17. Voor de kapitalisatiefactor bij de objecten aan de [adres 1, 2 en 3] is de heffingsambtenaar uitgegaan van 10,8. De heffingsambtenaar heeft om de kapitalisatiefactor te onderbouwen de objecten van eiseres vergeleken met drie, naar het oordeel van de rechtbank, vergelijkbare objecten in [plaats 1] waarvan gerealiseerde verkoopcijfers beschikbaar zijn en waarvan de kapitalisatiefactor is berekend aan de hand van die verkoopcijfers en een getaxeerde huurwaarde. De rechtbank is van oordeel dat de heffingsambtenaar aannemelijk heeft gemaakt dat hij de kapitalisatiefactor van de objecten niet te hoog heeft vastgesteld. De referentieobjecten zijn net als de objecten gelegen op een A1 locatie in [plaats 1] en de heffingsambtenaar heeft referentieobjecten gehanteerd waarvan de verkooptransacties voldoende dicht rondom de waardepeildatum zijn gesloten. De kapitalisatiefactor van de objecten vallen binnen de bandbreedte van de kapitalisatiefactoren van de referentieobjecten (15,8, 14,6 en 10,6).
18. Voor de kapitalisatiefactor van het object aan de [adres 4] is de heffingsambtenaar uitgegaan van 10,5. De heffingsambtenaar heeft om de kapitalisatiefactor te onderbouwen het object van eiseres vergeleken met drie, naar het oordeel van de rechtbank, vergelijkbare objecten in [plaats 2] waarvan gerealiseerde verkoopcijfers beschikbaar zijn en waarvan de kapitalisatiefactor is berekend aan de hand van die verkoopcijfers en een getaxeerde huurwaarde.

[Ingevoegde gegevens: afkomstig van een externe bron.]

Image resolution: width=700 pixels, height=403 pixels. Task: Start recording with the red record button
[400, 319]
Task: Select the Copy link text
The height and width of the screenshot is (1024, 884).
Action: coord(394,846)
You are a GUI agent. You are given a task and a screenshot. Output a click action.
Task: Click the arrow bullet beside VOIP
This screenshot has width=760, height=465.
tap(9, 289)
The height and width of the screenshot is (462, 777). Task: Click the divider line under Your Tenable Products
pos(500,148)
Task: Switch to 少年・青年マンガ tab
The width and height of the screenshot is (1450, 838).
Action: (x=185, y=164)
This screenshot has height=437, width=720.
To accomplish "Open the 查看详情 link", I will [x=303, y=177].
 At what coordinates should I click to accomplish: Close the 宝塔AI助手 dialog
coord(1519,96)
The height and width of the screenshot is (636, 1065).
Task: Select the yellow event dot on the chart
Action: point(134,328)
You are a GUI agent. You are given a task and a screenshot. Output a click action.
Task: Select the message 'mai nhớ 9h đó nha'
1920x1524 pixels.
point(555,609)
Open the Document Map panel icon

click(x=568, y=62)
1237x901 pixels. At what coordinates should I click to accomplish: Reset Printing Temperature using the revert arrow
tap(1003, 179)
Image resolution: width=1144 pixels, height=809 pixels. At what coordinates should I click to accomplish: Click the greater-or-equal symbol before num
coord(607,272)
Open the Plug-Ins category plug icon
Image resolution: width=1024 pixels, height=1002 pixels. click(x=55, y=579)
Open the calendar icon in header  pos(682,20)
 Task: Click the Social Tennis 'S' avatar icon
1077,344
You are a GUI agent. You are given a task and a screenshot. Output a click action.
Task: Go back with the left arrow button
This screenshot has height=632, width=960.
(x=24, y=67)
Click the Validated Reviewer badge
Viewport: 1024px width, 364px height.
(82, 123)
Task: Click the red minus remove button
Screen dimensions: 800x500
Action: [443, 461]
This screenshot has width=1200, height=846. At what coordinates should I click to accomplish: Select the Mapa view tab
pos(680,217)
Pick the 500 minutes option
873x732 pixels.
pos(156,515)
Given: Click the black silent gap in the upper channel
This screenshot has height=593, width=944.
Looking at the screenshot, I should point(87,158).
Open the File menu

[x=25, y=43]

De rechtbank is van oordeel dat de heffingsambtenaar aannemelijk heeft gemaakt dat hij de kapitalisatiefactor van het object niet te hoog heeft vastgesteld. De referentieobjecten zijn net als het object gelegen in of nabij winkelcentrum [naam winkelcentrum] en de heffingsambtenaar heeft referentieobjecten gehanteerd waarvan de verkooptransacties voldoende dicht rondom de waardepeildatum zijn gesloten. De gerealiseerde kapitalisatiefactor van het object is lager dan de kapitalisatiefactoren van de referentieobjecten (13,8, 11,4 en 15,4).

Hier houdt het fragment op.